THE TASK
For the records below, count the lines containing the word "dimensions" and reply with the number alone.

INFORMATION SHOWN
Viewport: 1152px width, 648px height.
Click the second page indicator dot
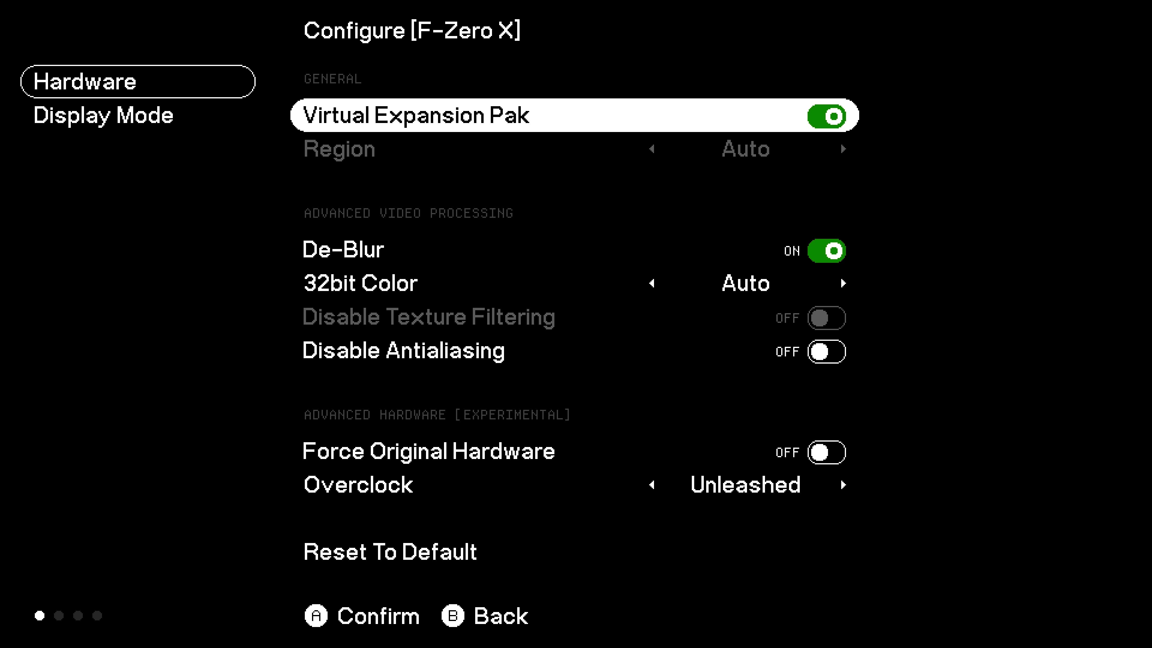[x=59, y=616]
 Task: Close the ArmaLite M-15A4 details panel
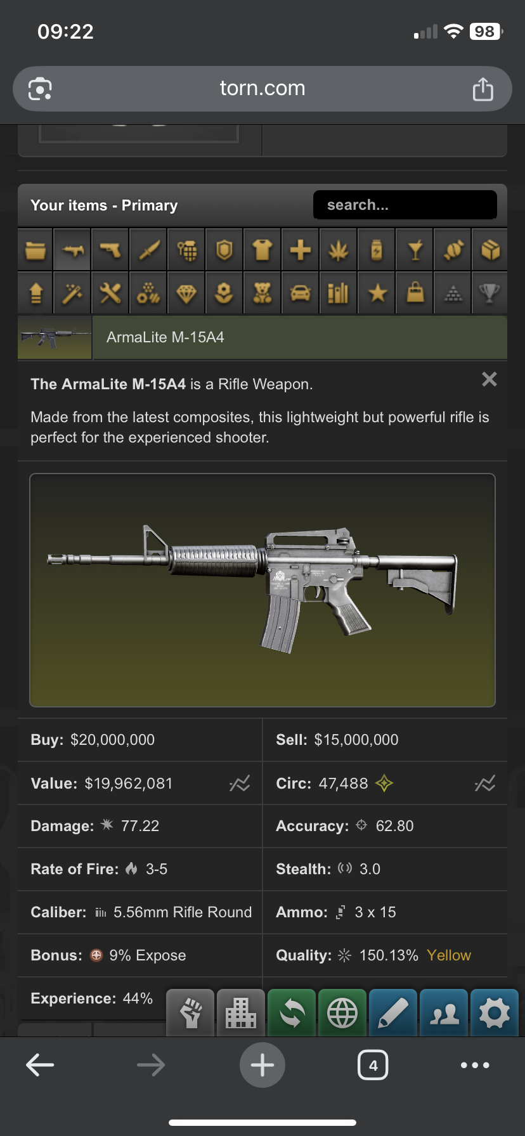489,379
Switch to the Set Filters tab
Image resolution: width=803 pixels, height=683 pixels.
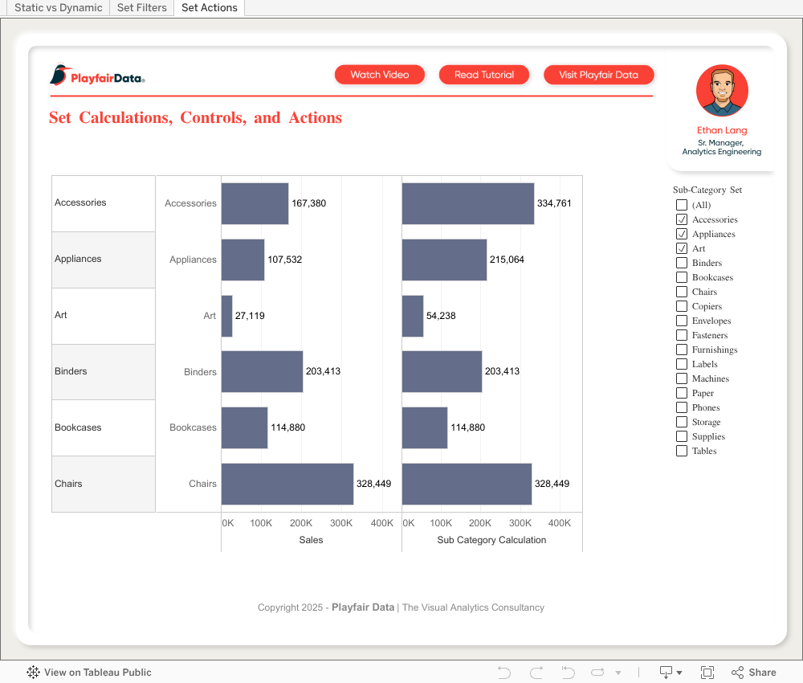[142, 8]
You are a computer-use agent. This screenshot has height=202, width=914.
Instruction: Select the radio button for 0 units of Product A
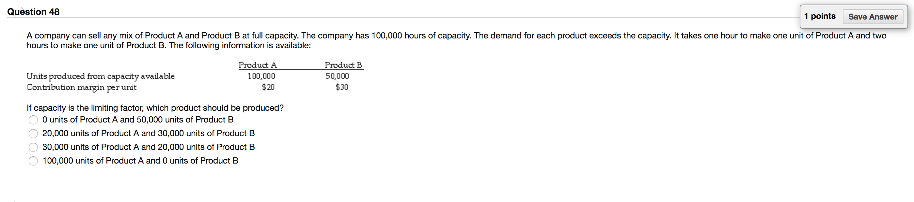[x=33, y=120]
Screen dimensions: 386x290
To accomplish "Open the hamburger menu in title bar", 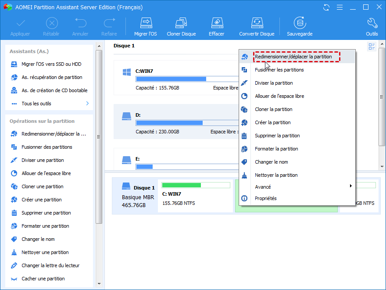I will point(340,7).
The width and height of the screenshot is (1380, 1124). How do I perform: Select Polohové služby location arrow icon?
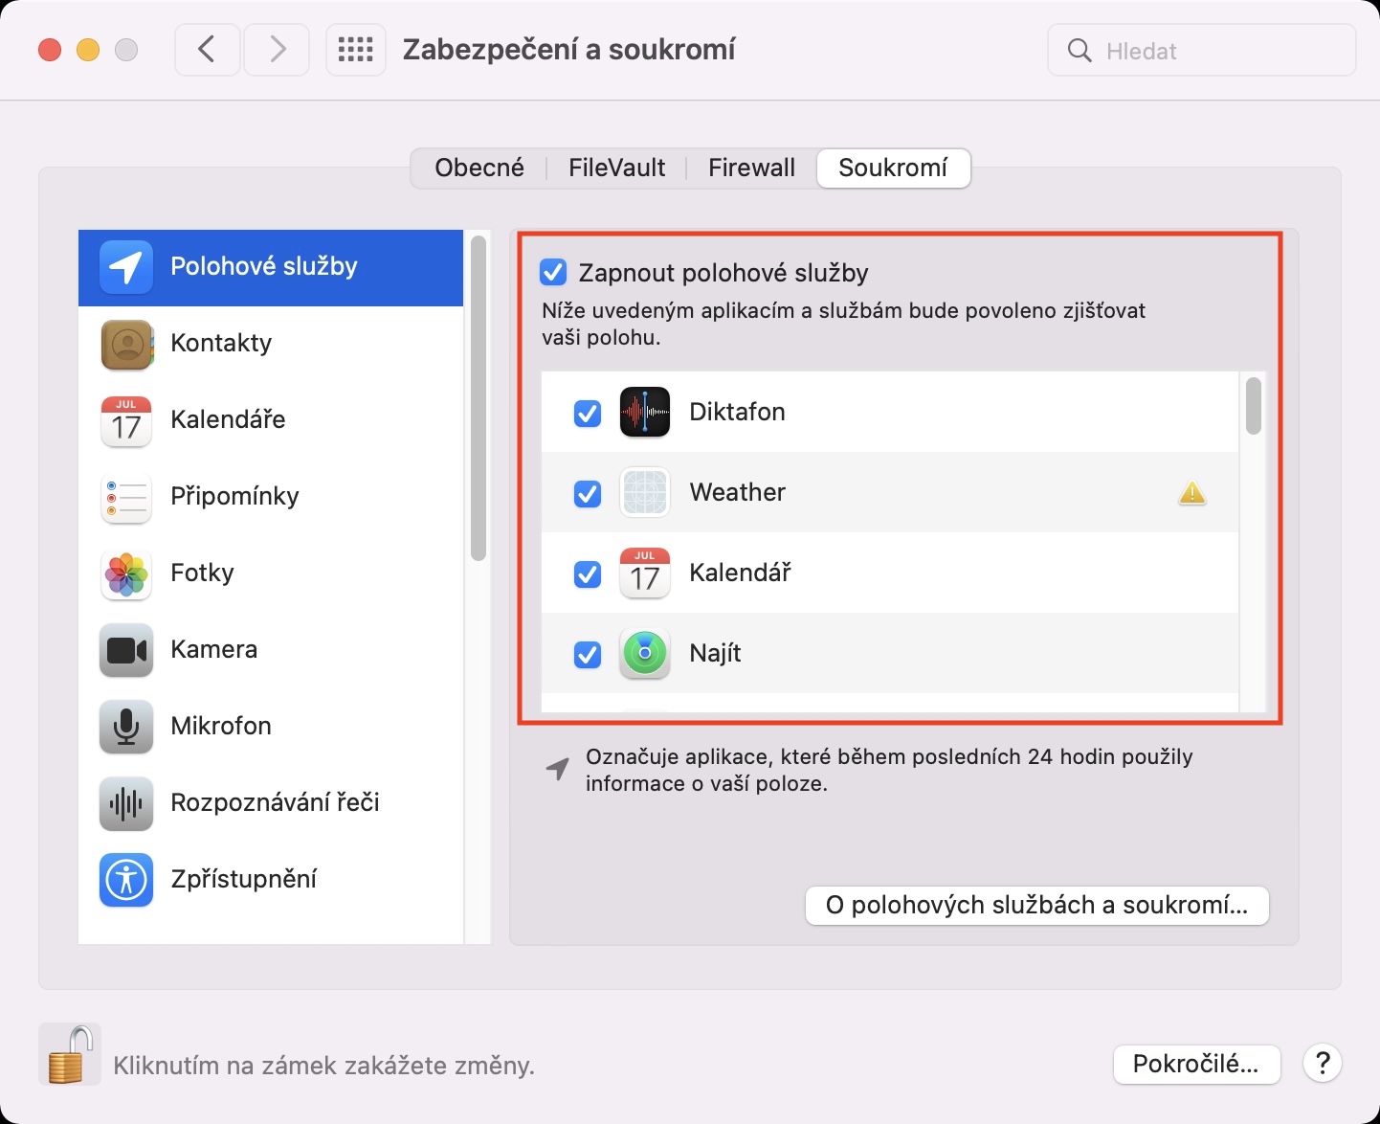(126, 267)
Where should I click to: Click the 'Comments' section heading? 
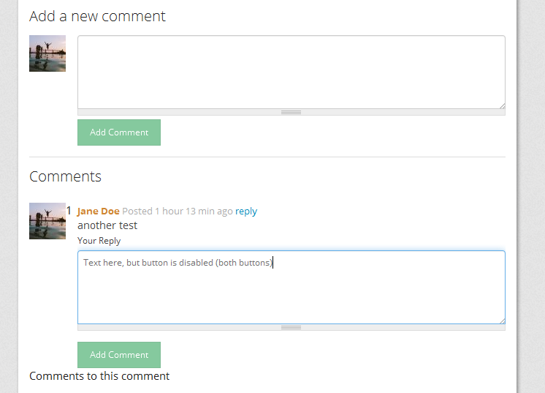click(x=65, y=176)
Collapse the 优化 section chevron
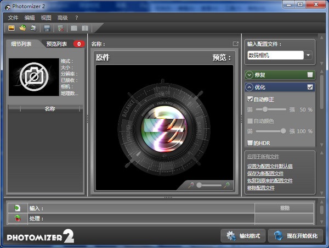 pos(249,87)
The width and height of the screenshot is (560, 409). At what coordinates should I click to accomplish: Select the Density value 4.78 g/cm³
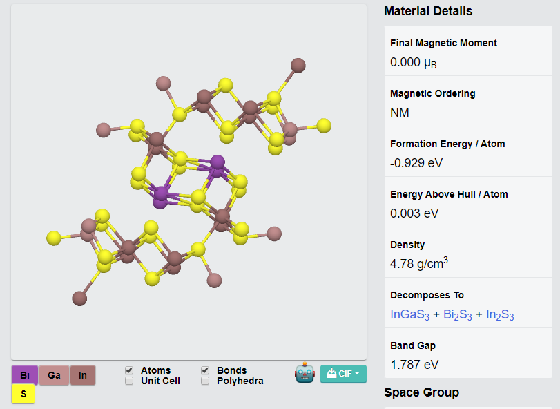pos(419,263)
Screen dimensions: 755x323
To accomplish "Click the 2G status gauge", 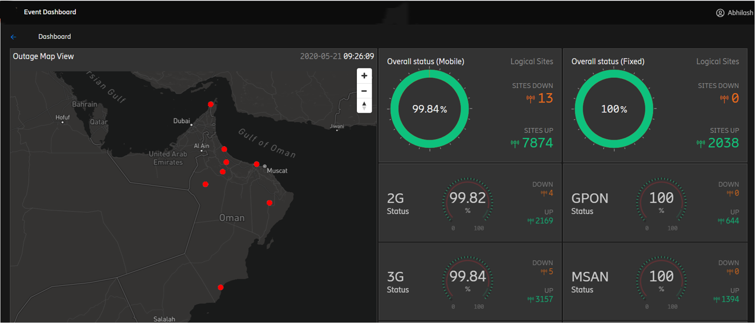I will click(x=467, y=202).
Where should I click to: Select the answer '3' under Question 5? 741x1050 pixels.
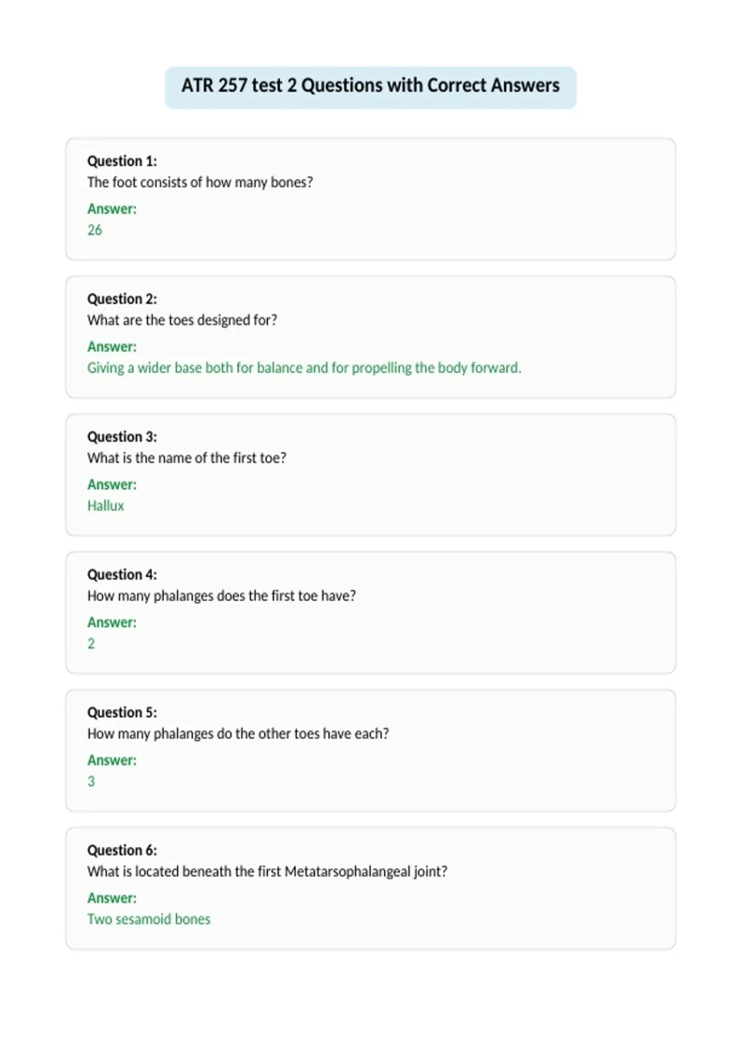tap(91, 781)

OUTPUT
2